Biancaneve così no, non ce la meritiamo
Metà dell’incasso arriva da tre Paesi: Stati Uniti, Canada e Messico. Secondo la BBC, il film non è tecnicamente un flop, ma nemmeno il successo che la Disney sperava. E pensare che le polemiche erano cominciate ben prima dell’uscita in sala.
Il problema, secondo molti, è che Biancaneve è diventato un contenitore di messaggi che nulla hanno a che fare con la fiaba dei fratelli Grimm. Primo fra tutti, il casting della protagonista: Rachel Zegler, attrice statunitense di origini colombiane, scelta per interpretare “la più bella del reame”, il cui nome nella storia originale viene proprio dalla pelle bianca “come la neve”. Una scelta applaudita da chi difende la rappresentanza, ma che ha scatenato un putiferio tra chi l’ha letta come un’anacronistica forzatura etica.
A peggiorare le cose ci ha pensato la stessa Zegler. Durante il tour promozionale, ha definito il classico Disney del 1937 “datato” e “strano”, con tanto di critica al principe “che letteralmente la perseguita”. Ecco perché, nel remake, l’amore è un optional: niente bacio, niente salvataggio, niente storia d’amore. Il principe esiste, ma fa tappezzeria. Biancaneve, ora, è l’unica artefice della propria salvezza. Non basta: anche il nome “Biancaneve” ha una nuova origine, derivata da una tempesta di neve. Altro giro, altra riscrittura.
Noi rivogliamo i 7 nani
E i sette nani? Spariti. Non c’è traccia né nel titolo né nel film. Al loro posto, creature magiche generate al computer. Una decisione che ha indignato anche alcuni attori affetti da nanismo, che hanno parlato di “opportunità mancata”. Per la Disney, invece, si è trattato di una scelta “inclusiva”.

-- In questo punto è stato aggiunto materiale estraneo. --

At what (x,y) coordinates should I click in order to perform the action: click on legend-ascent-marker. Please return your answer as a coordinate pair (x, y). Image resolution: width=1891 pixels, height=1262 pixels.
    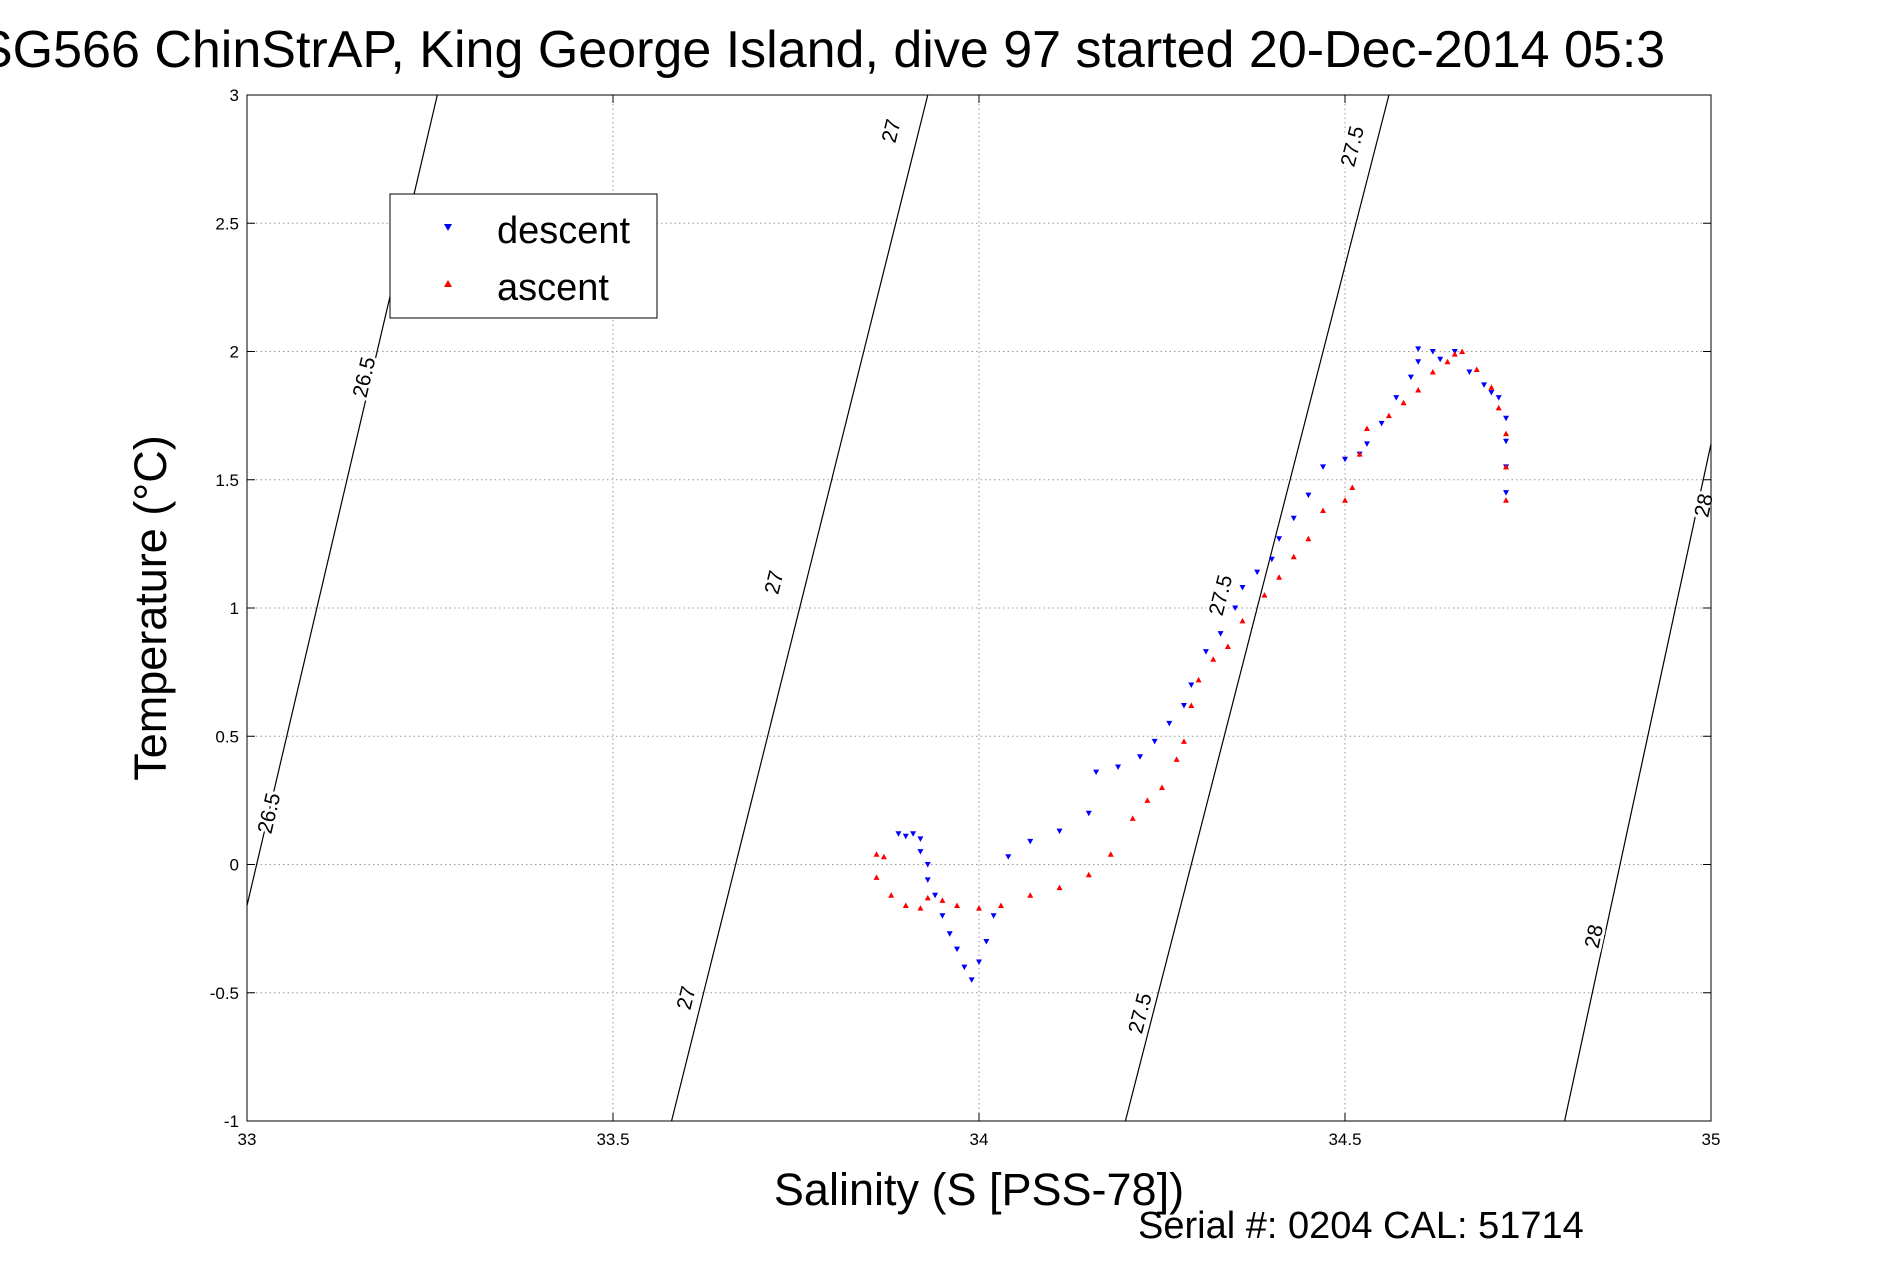
    Looking at the image, I should click on (448, 284).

Nel frattempo, anche le attrici si sono trasformate in simboli di contrapposte fazioni geopolitiche: Zegler è finita sotto accusa per alcuni commenti pro-palestinesi, mentre Gal Gadot, che interpreta la Regina cattiva, ha attirato critiche per il suo sostegno a Israele.
E se la trama è stata svuotata di ogni romanticismo, l’estetica non è andata meglio: secondo molti critici, la CGI è discontinua, la musica dimenticabile, il ritmo piatto. Le recensioni su Rotten Tomatoes sono impietose. Eppure, c’è chi salva il film, paragonandolo a precedenti live action di successo come La Bella e la Bestia. Ma il sospetto è che si stia premiando l’ideologia più che la narrazione.
Disney, intanto, tira dritto. E nel nome del politically correct continua a revisionare i suoi classici. Ma se anche Biancaneve deve passare attraverso il filtro del moralismo 2.0, viene da chiedersi quale fiaba resisterà ancora. Forse nessuna.